Conclusion: Zigbee is the language for a wide variety of smart home devices so companies can deliver an integrated ecosystem of home monitoring, energy management, heating and cooling, security and convenience devices. Today, Zigbee is used by a variety of cable and telecommunication companies including Comcast, Time Warner Cable, EchoStar, DirecTV, Charter, Rogers, Deutsche Telekom, Videocon. These companies are using Zigbee in their set-top boxes, satellite transceivers and home gateways to deliver home monitoring and energy management solutions to their customers. Zigbee is also available in products from retailers around the world enabling the do-it-yourself-er to easily install and create their own smart home to improve their comfort and efficiency.

Future Enhancement One thing is for certain: ZigBee won’t stay the way it is for long. The protocol is finding its way into lots of new markets so new capabilities are bound to develop quickly.
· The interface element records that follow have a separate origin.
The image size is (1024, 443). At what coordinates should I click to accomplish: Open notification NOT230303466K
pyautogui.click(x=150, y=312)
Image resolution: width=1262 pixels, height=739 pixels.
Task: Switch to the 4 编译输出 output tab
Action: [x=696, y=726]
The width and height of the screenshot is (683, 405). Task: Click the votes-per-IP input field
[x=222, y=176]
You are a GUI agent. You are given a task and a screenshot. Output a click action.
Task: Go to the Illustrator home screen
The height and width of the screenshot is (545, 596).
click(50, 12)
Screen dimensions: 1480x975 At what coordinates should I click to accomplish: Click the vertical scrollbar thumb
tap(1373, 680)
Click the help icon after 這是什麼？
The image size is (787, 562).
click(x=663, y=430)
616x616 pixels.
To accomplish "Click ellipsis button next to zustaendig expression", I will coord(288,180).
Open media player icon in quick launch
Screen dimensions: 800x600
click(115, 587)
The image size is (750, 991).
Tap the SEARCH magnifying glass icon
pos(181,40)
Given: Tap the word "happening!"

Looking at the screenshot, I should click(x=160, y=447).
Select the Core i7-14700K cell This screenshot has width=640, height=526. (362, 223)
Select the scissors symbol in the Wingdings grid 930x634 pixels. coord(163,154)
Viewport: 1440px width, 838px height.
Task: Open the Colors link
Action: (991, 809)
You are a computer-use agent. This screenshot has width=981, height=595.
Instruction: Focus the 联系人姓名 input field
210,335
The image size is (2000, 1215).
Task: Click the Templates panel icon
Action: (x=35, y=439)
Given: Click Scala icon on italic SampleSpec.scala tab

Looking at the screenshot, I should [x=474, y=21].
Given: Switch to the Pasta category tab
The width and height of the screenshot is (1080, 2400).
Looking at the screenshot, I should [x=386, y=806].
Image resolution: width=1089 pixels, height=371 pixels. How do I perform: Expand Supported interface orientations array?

One of the most interesting ventures from the ZigBee Alliance is a new protocol being developed in cooperation with the HomePlug Alliance: ZigBee Smart Energy 2.0. This new standard is broadly envisioned as a networking and application integration platform for messages between customer devices and energy services providers. The stated goal of the ZigBee+HomePlug collaboration is to “Develop a common system architecture and application profile interfaces for home energy devices, supported by a comprehensive certification process that delivers secure, robust, reliable, plug and play interoperability with AMI and Smart Grid applications.” It is reasonable to expect that innovations made in the Smart Energy 2.0 specification will inform other application profiles and, therefore, the path of ZigBee going forward.